Resource facts and GitHub source link.
inferred

OpenHands supports these recorded deployment modes: self hosted, cloud.

OpenAgent decision signal metadata.
inferred

OpenHands is tagged with workflow orchestration, tool calling capabilities.

OpenAgent capability taxonomy.
Missing checks
  • Repository freshness has not been recorded.
Next action

How to start evaluating OpenHands

Inspect repository

Check license, recent activity, issues, examples, and security-sensitive code paths.

Open source

Open Homepage

Start from the official source before adopting third-party instructions.

Open source

Read setup docs

Use docs as the source of truth for installation and supported interfaces.

Open source

Clone the OpenHands repository

Start with the official repository and follow the docs for the current Docker or runtime setup.

git clone https://github.com/OpenHands/OpenHands.git
Compare

Alternatives and nearby resources

Use related resources to compare category fit, license, deployment model, and first-workflow behavior.

FAQ

Common questions about OpenHands

What should I check before using OpenHands?

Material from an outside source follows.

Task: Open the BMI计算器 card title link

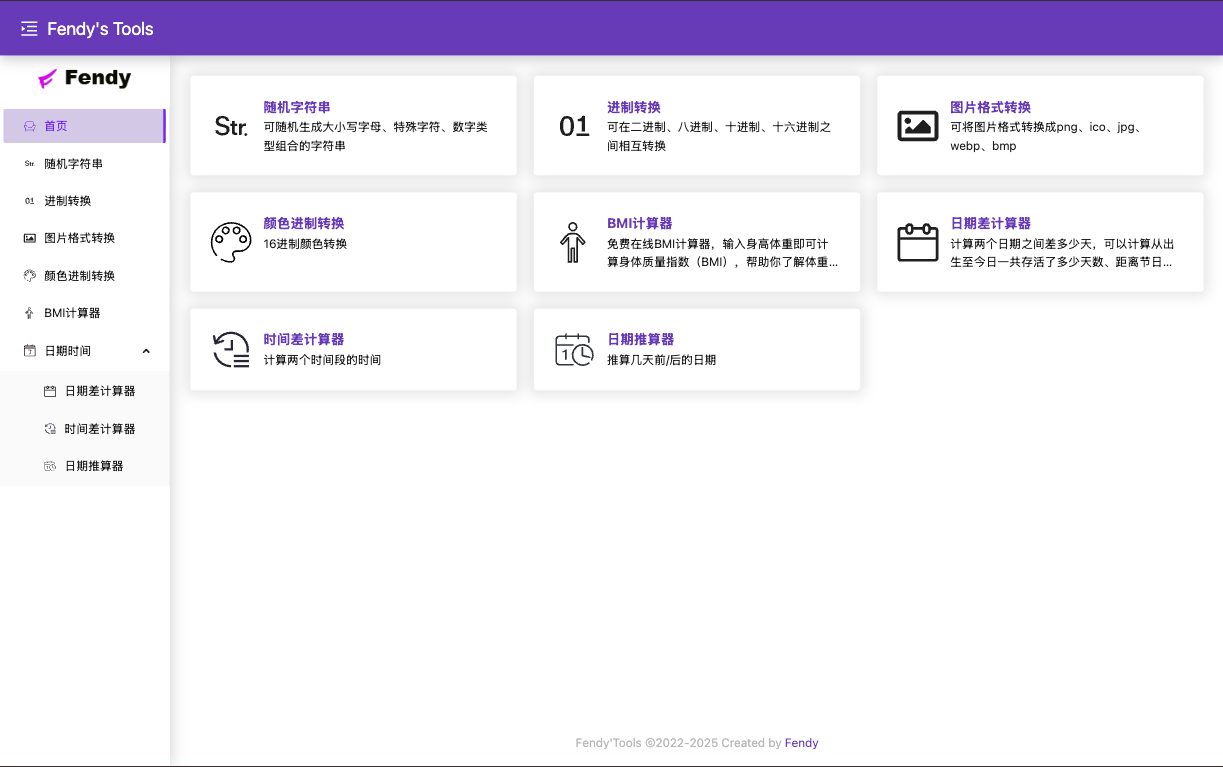Action: point(639,223)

Start with one safe workflow for OpenHands. Inspect official setup instructions, required credentials, execution logs, approval points, and failure recovery before expanding from a sandbox task into production automation.

Is OpenHands open source?

OpenHands is listed with MIT based on the official source links in this profile. Re-check the repository, model card, or docs before production use.

Who should evaluate OpenHands?

OpenHands is most worth evaluating for developers evaluating open-source coding agents.

Is OpenHands only for developers?

Yes, its clearest fit is software development and repository workflows.

Should I use OpenHands on production code immediately?

No. Start with a sandbox repository and review every change before moving to important code.